83   Dans le domaine vidéoludique, plusieurs auteurs se sont penchés sur les différentes
     formes de l’expérience de la narration à partir d’une fiction produite par un designer
     extérieur au groupe des utilisateurs. Il s’agit aujourd’hui d’ « articuler des foyers de
     tension narrative à des éléments saillants de l’environnement » plus que de proposer
     des embranchements narratifs. Pour Caïra (2014), construire non des récits mais des
     « intrigues » devrait être le cœur du projet narratologique dans un contexte interactif.

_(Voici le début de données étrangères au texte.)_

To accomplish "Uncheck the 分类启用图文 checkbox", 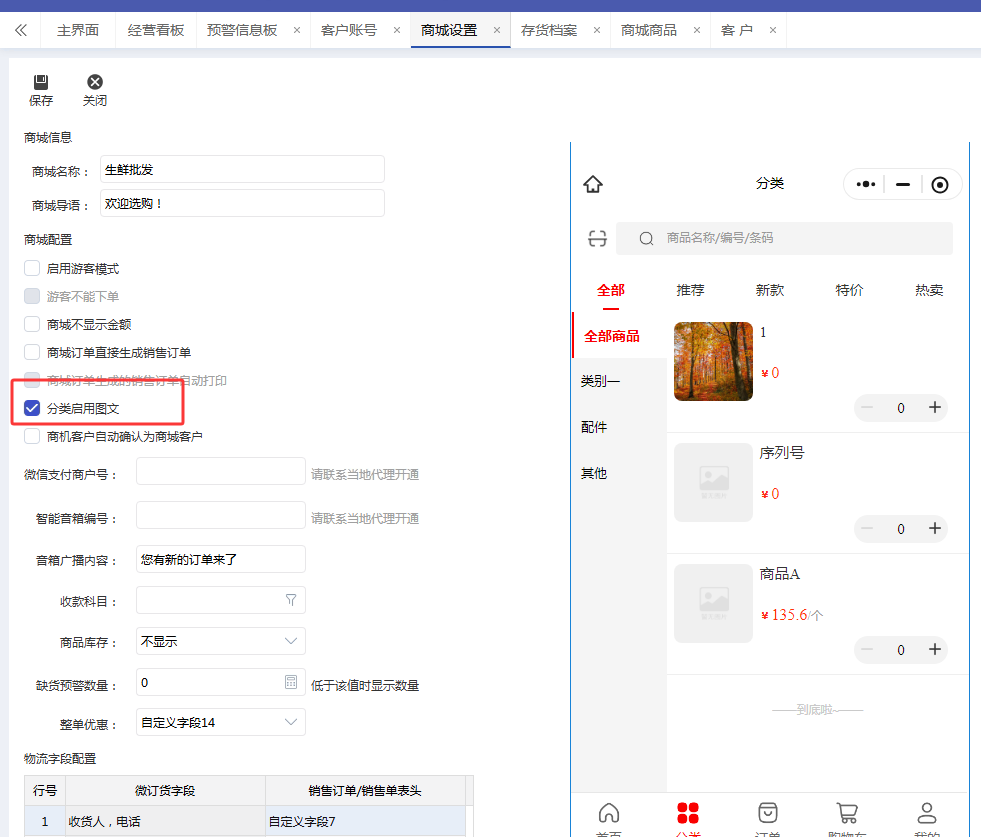I will [32, 408].
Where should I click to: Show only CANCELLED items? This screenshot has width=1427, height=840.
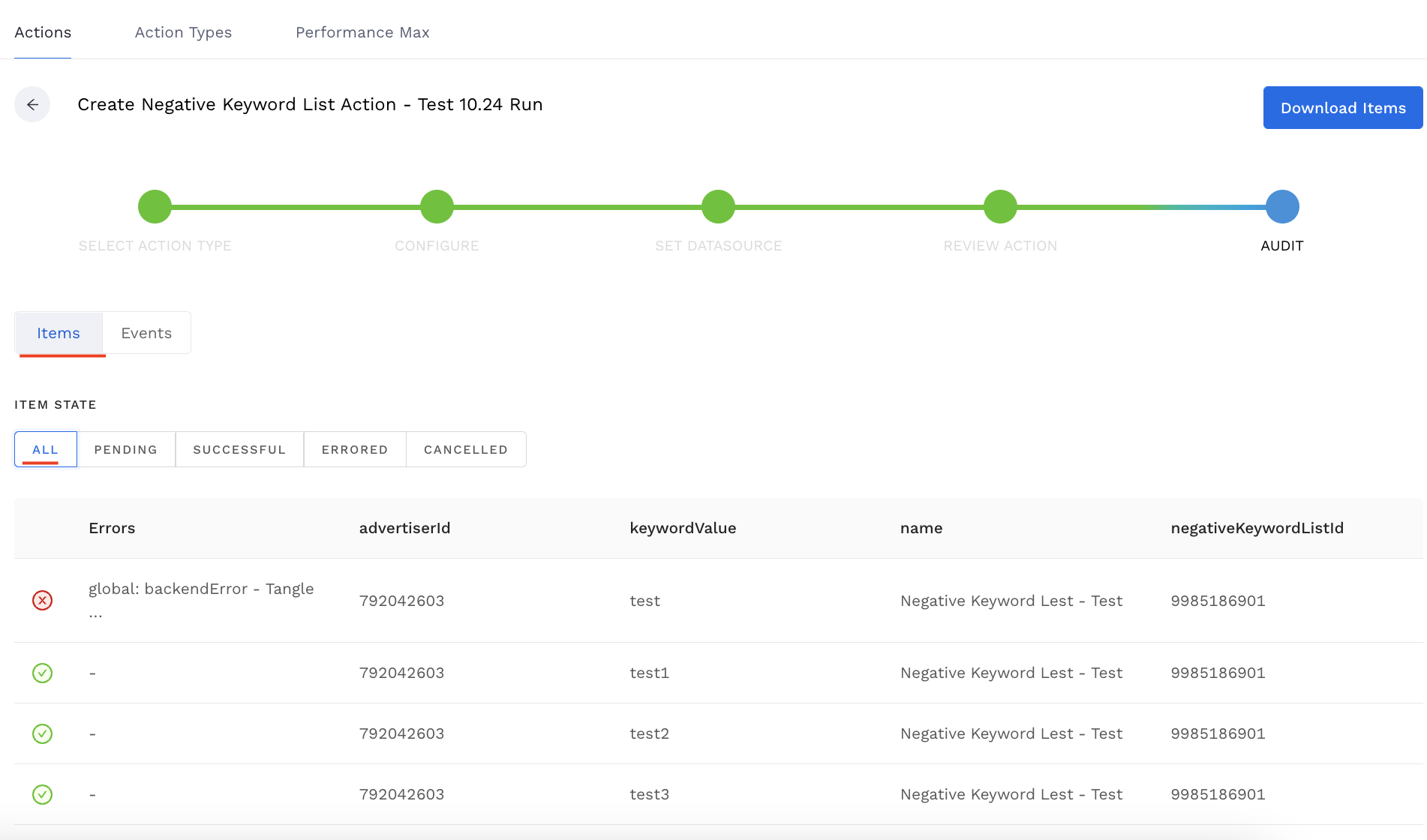click(466, 449)
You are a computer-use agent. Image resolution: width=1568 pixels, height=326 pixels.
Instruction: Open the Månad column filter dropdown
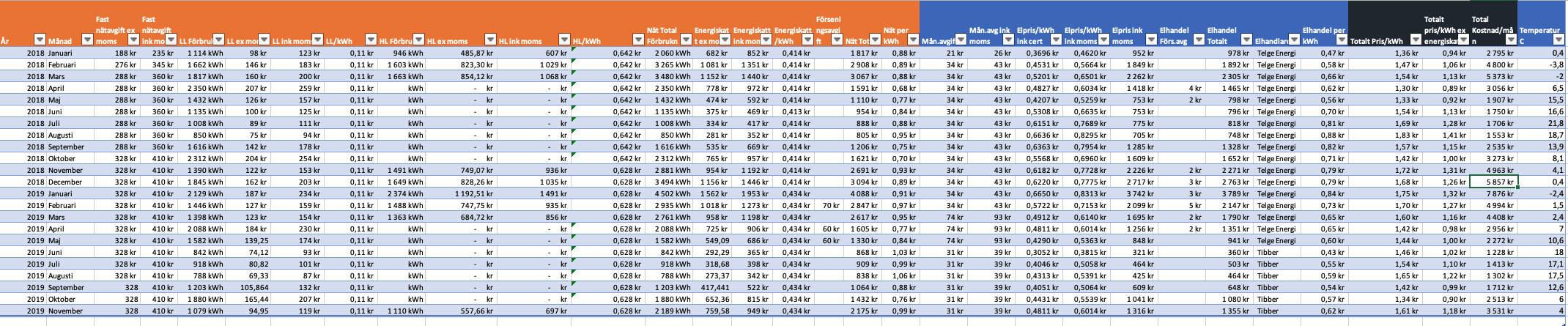click(86, 41)
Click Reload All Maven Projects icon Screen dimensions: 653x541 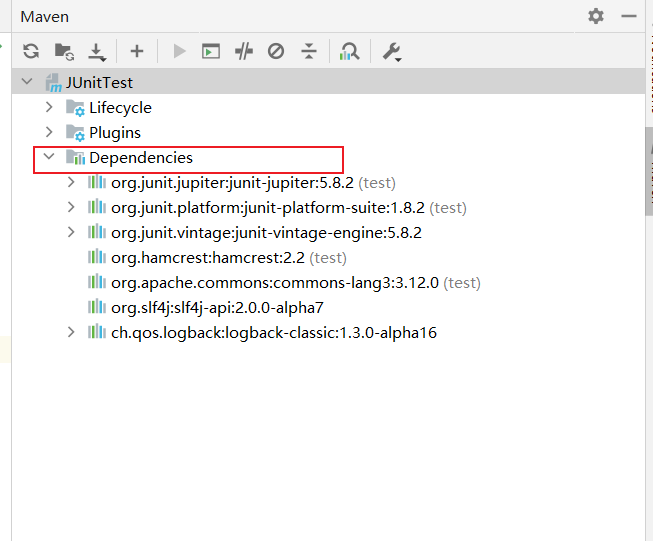(x=31, y=51)
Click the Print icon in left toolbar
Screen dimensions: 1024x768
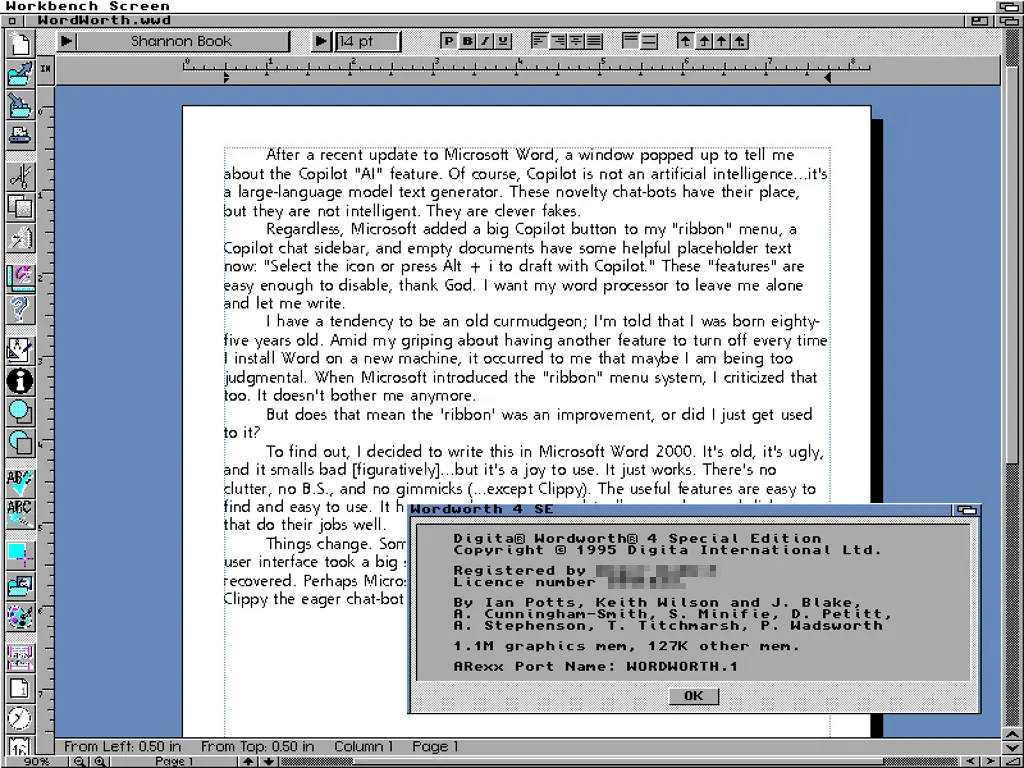19,134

84   L’Intelligence artificielle est souvent utilisée dans certains aspects du développement
     des jeux vidéo comme la génération procédurale de contenus et de décors permettant
     de proposer des univers cohérents mais aussi surprenants car non déterminés, « avec
     une rejouabilité infinie » (Dupuis, 2015). Chaque actualisation génère ses normes
     propres et chaque ensemble de séquence sa spécificité.
85   La transposition de ce type de modèle au comportement des PNJ analogiques, à la
     construction des environnements dans les jeux de plateau ne semble plus qu’une
     question de temps, en travaillant notamment sur « des techniques générales, des
     patrons de conceptions et une documentation sur les jeux de plateau » (Bustros, 2009).